Piper Sandler maintained its Overweight recommendation on Oracle and outlined an upside scenario for Oracle Cloud Infrastructure (OCI) revenue that it says is not fully captured by consensus forecasts. The firm told clients that converting Oracle's projected capital expenditure into data-center capacity and then into revenue produces a potential incremental OCI revenue figure of about $2.2 billion.
Analyst Billy Fitzsimmons framed Oracle as a name that continues to generate debate within the firm's coverage, citing persistent market concerns around capital requirements, AI monetization, customer concentration and margins. Despite those headwinds, Piper Sandler said it remains constructive thanks to its OCI-focused modeling, signs of accelerating revenue growth, the prospect of a more conservative financial guidance approach from Oracle's new chief financial officer, and tempered expectations for the applications business in fiscal 2027.
The firm based its modeling on disclosure data from Crusoe and CoreWeave, using those peers as benchmarks to estimate the economics of cloud capacity. Piper Sandler applied a baseline capital cost of about $46 million per megawatt and estimated IaaS revenue at approximately $13.5 million per megawatt.

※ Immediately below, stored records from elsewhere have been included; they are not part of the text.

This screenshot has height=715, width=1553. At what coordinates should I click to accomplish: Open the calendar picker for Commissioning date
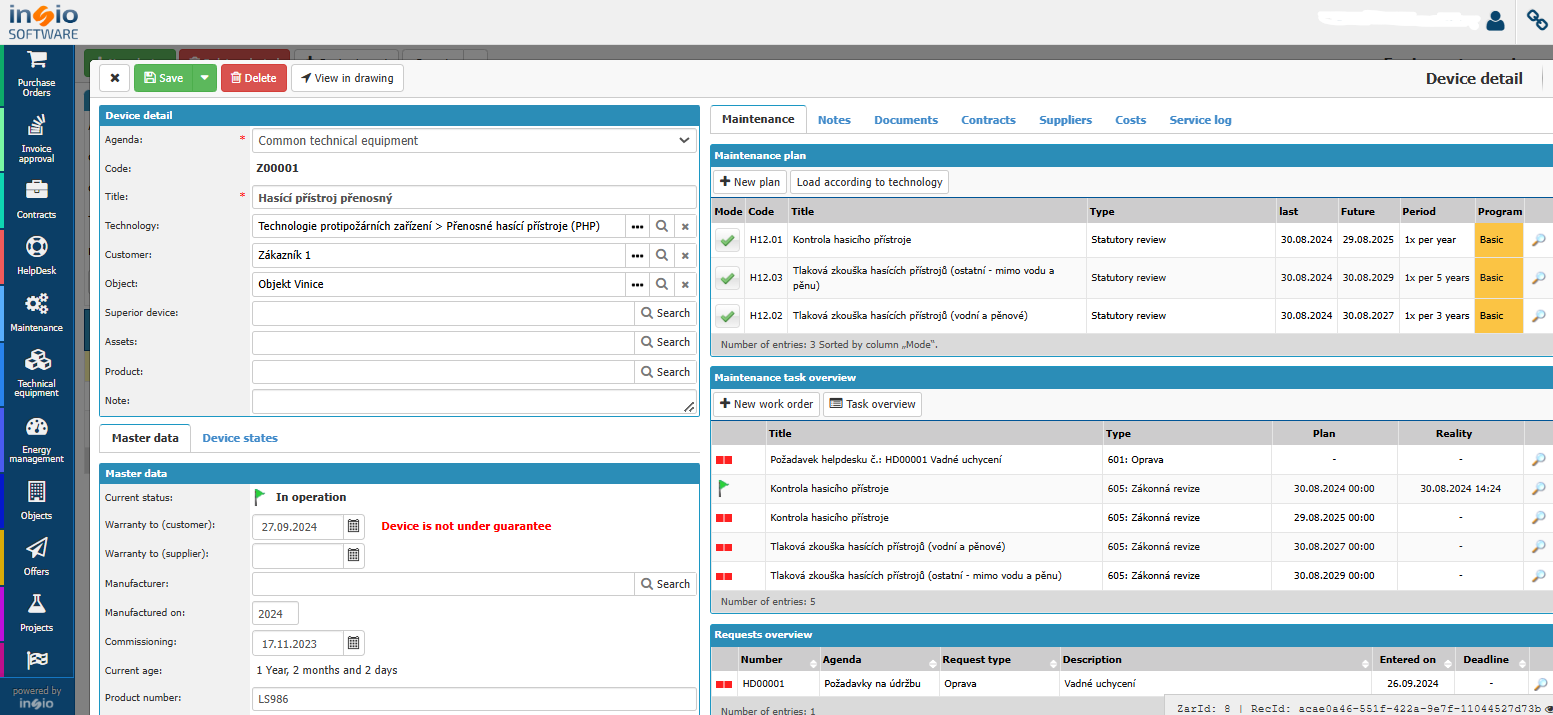point(353,642)
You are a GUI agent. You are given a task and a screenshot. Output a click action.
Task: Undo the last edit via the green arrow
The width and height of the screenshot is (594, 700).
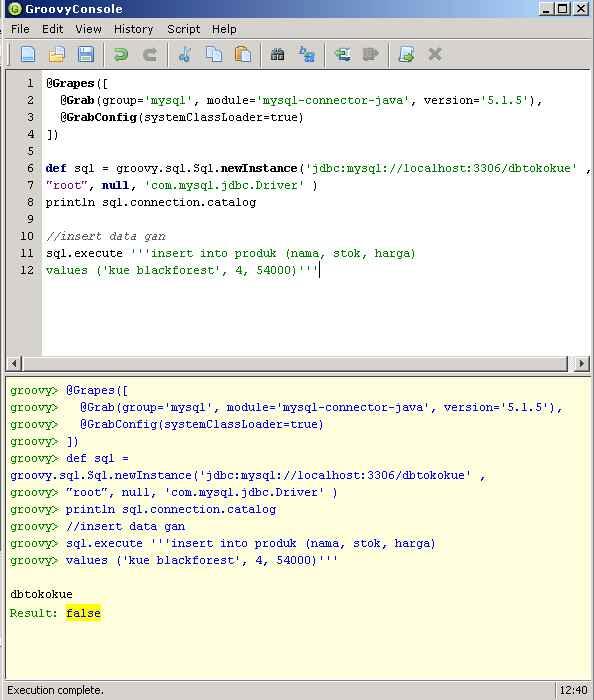tap(120, 54)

Applying those per-megawatt assumptions to Oracle's projected fiscal 2027 capital spending, the firm calculated that roughly 2,400 megawatts of capacity could come online during the year. Factoring in a capacity ramp across fiscal 2027, Piper Sandler estimated net new OCI revenue of about $23.0 billion for the period, versus the firm's prior OCI estimate of $20.8 billion. That produces an implied total OCI revenue figure for fiscal 2027 of $41.1 billion under the modeled scenario.
Fitzsimmons summarized the incremental contribution from the capacity-to-revenue analysis as a 12% tailwind to FY27 OCI growth. The note also pointed to Oracle shares having pulled back after fourth-quarter results, a move Piper Sandler characterized as creating an opportunity given the upside the firm's analysis supports.
In its client communication, the firm acknowledged the controversies surrounding Oracle but emphasized that the specific capacity and revenue conversion assumptions drive the upside case. The analysis rests on converting projected capital expenditure into data-center megawatts and then estimating revenue per megawatt using the disclosed benchmarks.
What Piper Sandler did
- Used Crusoe and CoreWeave disclosures as benchmarks to set a base cost of about $46 million per megawatt and IaaS revenue of about $13.5 million per megawatt.
- Applied those assumptions to Oracle's projected fiscal 2027 capex to estimate roughly 2,400 megawatts of capacity coming online.
- Calculated net new OCI revenue of about $23.0 billion versus a prior estimate of $20.8 billion, implying total fiscal 2027 OCI revenue near $41.1 billion and representing a 12% tailwind to OCI growth.